Educational tool only. This estimate does not replace a clinician's assessment, lab review, or emergency care.
What this cardiac risk calculator does
This cardiac risk calculator provides a quick estimate of your 10-year risk of developing cardiovascular disease using common clinical factors: age, sex, blood pressure, cholesterol, smoking, diabetes, and family history.
The goal is simple: help you understand where you stand today, and identify the most impactful next steps for heart health. Even a rough estimate can be useful when deciding whether to focus on lifestyle changes, discuss medications, or schedule preventive screening.
How to use it correctly
Enter recent, accurate values
Use your most recent blood pressure and lipid panel numbers if possible.
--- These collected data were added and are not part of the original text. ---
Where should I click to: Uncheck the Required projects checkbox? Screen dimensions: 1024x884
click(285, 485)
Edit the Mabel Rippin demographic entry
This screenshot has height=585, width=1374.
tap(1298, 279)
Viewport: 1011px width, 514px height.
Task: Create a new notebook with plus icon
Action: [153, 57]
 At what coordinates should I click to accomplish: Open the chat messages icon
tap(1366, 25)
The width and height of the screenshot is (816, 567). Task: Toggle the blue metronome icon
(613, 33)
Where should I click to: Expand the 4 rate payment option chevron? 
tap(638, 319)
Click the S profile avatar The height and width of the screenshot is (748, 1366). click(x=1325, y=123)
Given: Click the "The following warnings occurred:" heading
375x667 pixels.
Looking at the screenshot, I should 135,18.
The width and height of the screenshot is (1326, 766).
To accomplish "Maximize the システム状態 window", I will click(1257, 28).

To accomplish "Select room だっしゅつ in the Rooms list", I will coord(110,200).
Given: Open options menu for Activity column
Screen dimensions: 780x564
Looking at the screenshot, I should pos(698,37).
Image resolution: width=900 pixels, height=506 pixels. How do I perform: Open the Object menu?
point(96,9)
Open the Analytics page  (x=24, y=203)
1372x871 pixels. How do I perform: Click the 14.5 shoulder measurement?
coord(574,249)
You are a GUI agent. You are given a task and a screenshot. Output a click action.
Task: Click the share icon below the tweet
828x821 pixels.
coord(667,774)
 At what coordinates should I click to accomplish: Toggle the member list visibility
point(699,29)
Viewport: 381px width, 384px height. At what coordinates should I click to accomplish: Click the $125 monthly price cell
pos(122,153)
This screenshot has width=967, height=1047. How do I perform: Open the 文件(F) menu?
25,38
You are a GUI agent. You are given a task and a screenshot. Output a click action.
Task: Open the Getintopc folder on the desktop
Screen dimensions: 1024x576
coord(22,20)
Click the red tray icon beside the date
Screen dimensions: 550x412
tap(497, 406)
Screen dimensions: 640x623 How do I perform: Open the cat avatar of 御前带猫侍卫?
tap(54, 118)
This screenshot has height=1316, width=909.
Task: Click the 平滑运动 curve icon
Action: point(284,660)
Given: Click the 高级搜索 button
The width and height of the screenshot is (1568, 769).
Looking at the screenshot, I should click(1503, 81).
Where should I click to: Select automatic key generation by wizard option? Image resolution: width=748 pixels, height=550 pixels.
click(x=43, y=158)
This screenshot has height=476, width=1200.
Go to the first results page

Results are more useful when based on current data from routine checkups rather than older records.
Answer risk-factor questions honestly
- Smoking: Mark current smoker if you currently smoke cigarettes or tobacco regularly.
- Blood pressure medication: Select this if you're actively taking prescribed treatment.
- Diabetes: Select this if diagnosed by a healthcare professional.
- Family history: Select this when first-degree relatives had heart disease at a relatively early age.
Interpreting your result
The calculator reports an estimated 10-year percentage risk and a category:
- Low risk: less than 5%
- Borderline risk: 5% to 7.4%
- Intermediate risk: 7.5% to 19.9%
- High risk: 20% or greater
Your category does not determine your fate. It is a snapshot of current risk based on inputs today. Risk can improve significantly over time with blood pressure control, tobacco cessation, cholesterol management, better sleep, regular physical activity, and nutrition changes.
What most improves cardiac risk
1) Blood pressure control
Elevated systolic blood pressure is one of the strongest drivers of cardiovascular events. Regular home monitoring, medication adherence, and sodium reduction can reduce risk substantially.
2) LDL and non-HDL cholesterol reduction
Cholesterol patterns influence plaque buildup over decades. Nutrition quality, weight management, and medications (when indicated) can lower long-term risk.
3) Smoking cessation
Stopping smoking is one of the highest-value interventions for heart and vascular health. Benefits begin quickly and continue to accumulate.
4) Diabetes optimization
Better glucose control, blood pressure management, and kidney monitoring are key for reducing cardiovascular complications in people with diabetes.
5) Sustainable lifestyle habits
- 150+ minutes per week of moderate aerobic exercise
- Strength training at least 2 times per week
- High-fiber, minimally processed eating pattern
- Adequate sleep and stress management
- Alcohol moderation
Important limitations
All risk models are approximations. This tool does not include every possible factor (for example, kidney disease severity, inflammatory conditions, detailed family pedigree, calcium score, or socioeconomic and environmental stressors). It should be used as a conversation starter, not a final diagnosis.
If you have chest pain, shortness of breath, pressure in the chest, pain radiating to arm/jaw, fainting, or other warning symptoms, seek emergency care immediately.
Bottom line
A cardiac risk estimate is most valuable when it leads to action. Use this number to ask better questions, make one or two high-impact changes, and partner with your clinician on a prevention plan that fits your life.